Come ha documentato un attento servizio andato in onda giovedì 7 maggio su Canale 5 durante la trasmissione “Striscia la notizia”, da anni molte persone decidono di trasferirsi in Italia per rifarsi una vita. Come ha commentato scherzosamente Rajae Bezzaz, la conduttrice libica naturalizzata italiana e autrice del servizio, «dopo aver sputato sangue faticando per trovare un lavoro, tanti stranieri adesso hanno deciso di donarlo». Una scelta che, per l’intero Sistema sanitario nazionale, rappresenta un patrimonio non da poco. Capiamo perché.
«Noi siamo da sempre abituati a distinguere il sangue nei gruppi A, B, AB e 0, e nel sistema Rh positivo e negativo – spiega il presidente di AVIS Nazionale, Gianpietro Briola, intervistato durante la trasmissione – ma il sangue di coloro che appartengono ad etnie diverse dalla nostra presenta caratteristiche e particolarità che lo contraddistinguono e lo rendono ancor più prezioso».

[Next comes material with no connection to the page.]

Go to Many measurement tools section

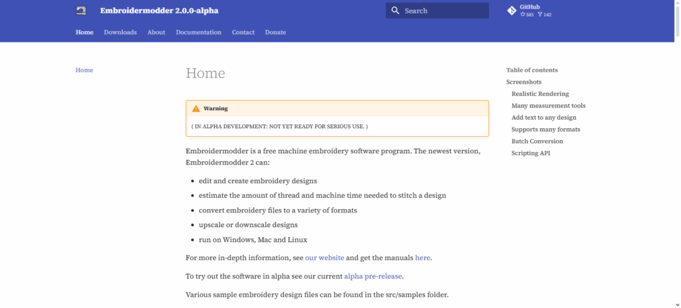point(548,106)
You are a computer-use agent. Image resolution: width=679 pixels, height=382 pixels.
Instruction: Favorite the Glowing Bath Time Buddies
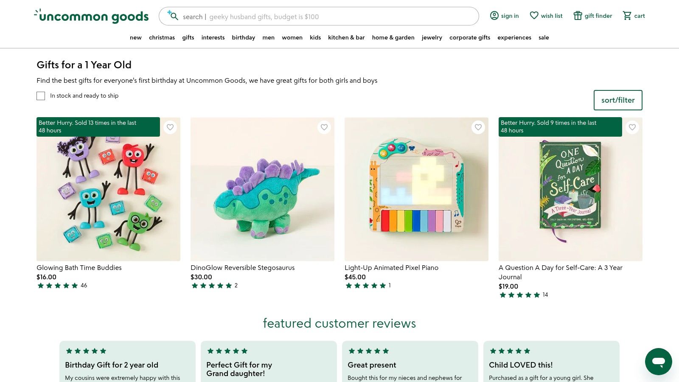(x=170, y=127)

Sulla superficie dei globuli rossi, infatti, sono presenti delle molecole chiamate antigeni che vengono trasmesse geneticamente e sono classificate in oltre 700 tipi. Al momento della trasfusione è importante conoscerne la combinazione, un procedimento che, nelle società multietniche, viene complicato dal fatto che molte persone presentano una combinazione di antigeni non comune. Questo “mix” particolare dà nome a quello che viene definito “sangue raro”, cioè una situazione in cui una determinata combinazione di antigeni sui globuli rossi si verifica in meno di una persona su mille.
Da qui il rischio di elevata immunizzazione post-trasfusionale per coloro che dovessero ricevere sangue da donatori di etnia diversa, visto che l’organismo del ricevente potrebbe produrre anticorpi contro gli antigeni presenti sui globuli rossi ricevuti. Prendiamo ad esempio gli afroamericani che, affetti da falcemia, se dovessero ricevere il sangue di donatori europei, sarebbero le persone più immunizzate in assoluto.
Ecco perché trovare sangue compatibile significa offrire un’importante terapia trasfusionale e, come spiegato dal presidente Briola, «questo tipo di sangue è prezioso per tutti, anche per i cosiddetti nuovi cittadini, cioè i figli delle coppie miste».